I have a client that wants to provide a portal for their clients. It would be a hard sell to get them to upgrade from Starter to $250+ per month for 250+ clients.
As a workaround, I created a tab that is only visible to clients with a role (clients will be managed in the data source and get a role assigned) and set visibility conditions on the tabs that make up the app requiring clients to have a specific role so only clients can see them.
The result is that anyone who somehow gets the link and wants to log in (via Public with email) will see the “Uh oh!” tab only with a message telling them this isn’t for them and to visit the company website for more information.
Link to prototpye
Any obvious draw backs?
I guess the biggest drawback is that even though random users may not see anything, data will still be downloaded to their device and they could potentially get at it if they know how. You could mitigate this risk by making liberal use of Row Owners.
The other thing that occurs to me is that you may have a bit of a chicken and egg situation when it comes to onboarding customers. That is, you will need each customer to sign in and create an account before you can assign the role to them, which means the first time they sign in they’ll see the “uh oh” screen. Then you’ll need some way to know that they’ve signed in, identify them and assign a role. Could get quite tedious and clunky.
Sure, you could have a separate “white list” sheet somewhere and match them against that. But what happens if a customer signs in using a different email address? Or what if they capitalise the first letter of their email address, or use all upper case and you’re expecting all lower case?
You might be able to get it to work, but not without jumping through a few hoops. At the end of the day, I guess it depends how much your client values the privacy of their data (and their customers data). In my view, $250 a month isn’t that much to pay, given what you get for that.
Thanks, great points.
Row owners sounds like a great idea.
Onboarding would be okay. Clients become clients outside the app. This is like a “your account” feature but in an app. So you’d sign up to become a client etc and as part of that you’d be given a link to the app with instructions for how to sign in, including the email to use. The Uh oh!

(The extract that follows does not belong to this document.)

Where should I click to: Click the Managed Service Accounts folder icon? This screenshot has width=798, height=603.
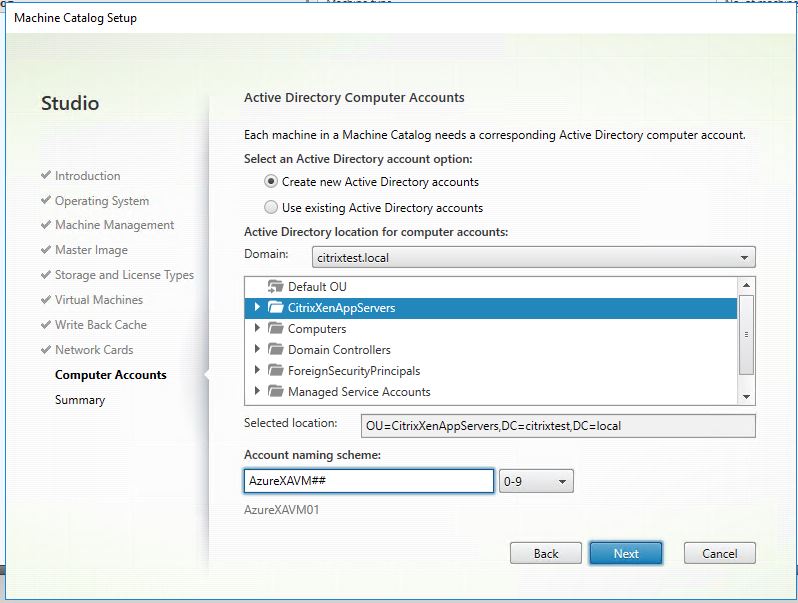[275, 392]
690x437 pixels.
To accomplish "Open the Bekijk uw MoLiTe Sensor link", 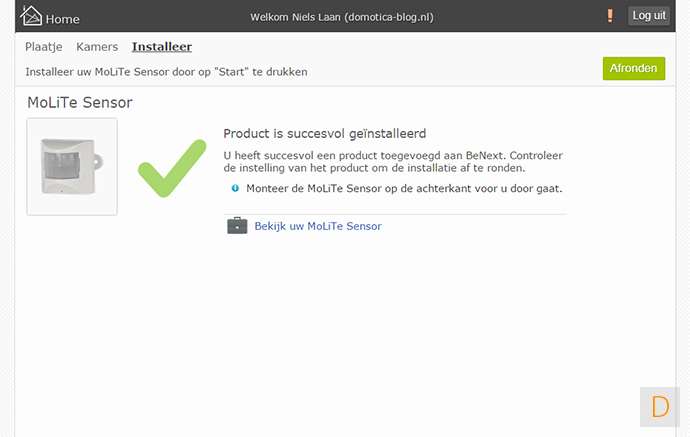I will pyautogui.click(x=318, y=226).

Tab includes instructions to contact your coordinator if you’re having trouble logging in.
Client data resides in a diff system and we’re using API access to grab it, transform it and do some calculations then add this to an Excel sheet.
$250 isn’t much, it’s more that the client is paying for custom integration and automation and Glide ends up being the UI for the data that is output. It’s 250 USD / month for 250 private users but they will need hundreds if not thousands of customers. It’s not where they thought they were investing $ is all.
Again appreciate those tips, will see how we go.
In Glide pages, if people sign in using these settings are they public or private users?
They would be private users.
Users with Roles applied are counted as Private as well.
Thanks. I think the docs are designed with Glide Apps in mind and Glide Pages settings are slightly different so it’s not as clear in this case what Public/Private users are.
One thing I’ve realised is that if I build an app for internal use and a company has more than 250 internal users (not out of the realms of possibility) then you’re automatically onto a custom pricing plan which may be prohibitive if all other features and usage is the same. @david are you able to explain why the private user count necessitates a steep increase in costs that are passed onto customers? Not saying it’s bad, everything costs, just makes it easier to explain why this is the case.
Yes–if you need hundreds of private users, we assume you are a business and want to talk to you. If we don’t make this assumption, then Glide will never work as a business.
We don’t think hundreds of dollars per month, for unlimited Apps and Pages for a company with hundreds of employees using them is very expensive, when we consider the business customers we’re building Glide for. If this seems expensive, we’d like to hear what we could add to Glide to make it worth it!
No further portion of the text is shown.